My reasons for entering competition have changed over time. When I started, I was solely trying to make the judges happy and earn merits towards a degree. Once I earned my degrees, I tried to make and enter images that I liked the most and were unique to me. At that point, I stopped looking for what I thought would achieve the highest scores. If we're not learning from competition, I see no reason to compete. We all need to present our work and receive feedback; it's a part of our ongoing creative process. No matter where we are in our careers, photographic competitions guarantee to make us better image makers. The more we enter competition, the more we have to work at stretching ourselves. It pushes us to take chances and do work that advances our vision; not just entering images that will earn more merits.
What makes photography such a versatile medium of expression?
It's great to be a photographer: a time when the medium has become more versatile than ever! I started later in life at 40 years old, but the 20 year span of my career has encompassed the transition from film to digital capture. As much as I loved the traditional darkroom, I came alive with digital post production. During that time it has become an entirely new medium that encompasses painting, compositing and extensive possibilities for post-capture manipulation.

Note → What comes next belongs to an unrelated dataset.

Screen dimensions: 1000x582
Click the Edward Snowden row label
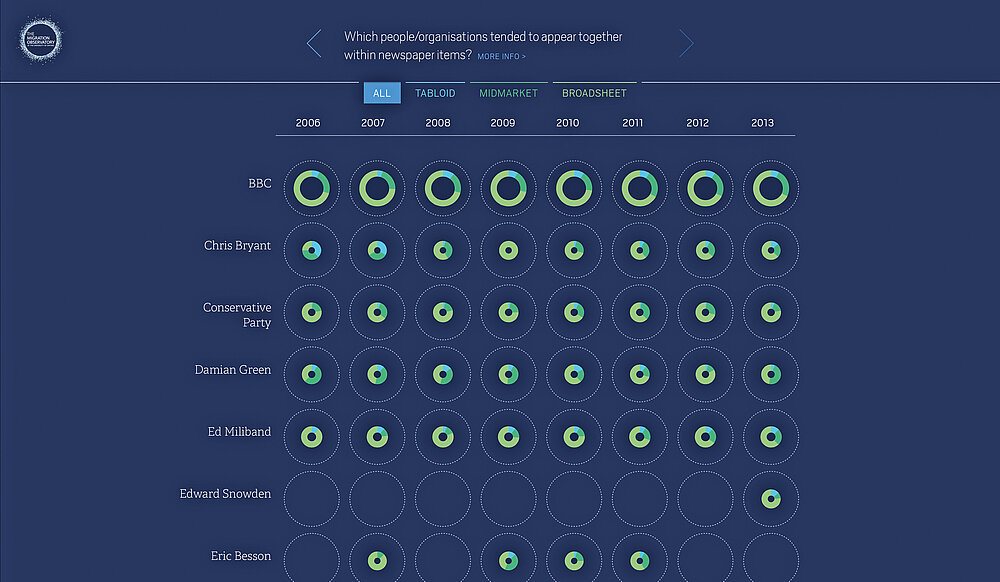coord(225,493)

The technology has created endless opportunities, yet we have to remind ourselves that we still create images with our eyes, hearts and minds. That's what makes photography truly versatile.
Do you pursue any other creative endeavors?

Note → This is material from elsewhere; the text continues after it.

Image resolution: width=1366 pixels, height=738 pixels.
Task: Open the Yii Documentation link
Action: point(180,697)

Sadly, I do not. I gave up music 30 plus years ago; although, I'm greatly inspired by other media. I fantasize projects in other media, but I've never acted on it.
What is your favorite image you've captured?
I have several favorites because they were influenced by very personal experiences that captured, expressed and expanded those experiences. I think the best and most impactful work is done when it's grounded in your personal experience.
Who should take your class at Imaging USA?
I think that photographers in any genre and at any experience level will find something of value in my program. I'll be making the case for spending time on fine art and how fine art will translate into added success in commercial and portrait work. Creating and displaying fine art expands your reputation as an artist, and will contribute to both your image making skills and to your bottom line.
What are the top 3 things people should take away from your class?
1. Pursuing personal fine art will keep you fresh, alive and vibrant as an image maker.
2. These days everyone is a photographer - being recognized as an artist elevates your status and recognition in the market.
3. Fine Art translates into skills and styles that let you create work like no one else in your market.
Elvis, Johnny Cash, or Jack White?
This is trick question that should be answered with "all of the above". I know that Elvis and Johnny Cash have influenced nearly everyone that's followed, but my first choice for listening right now would be Jack White!
This must be a based on Nashville connections; otherwise I'd be voting "none of the above" and writing in Miles Davis!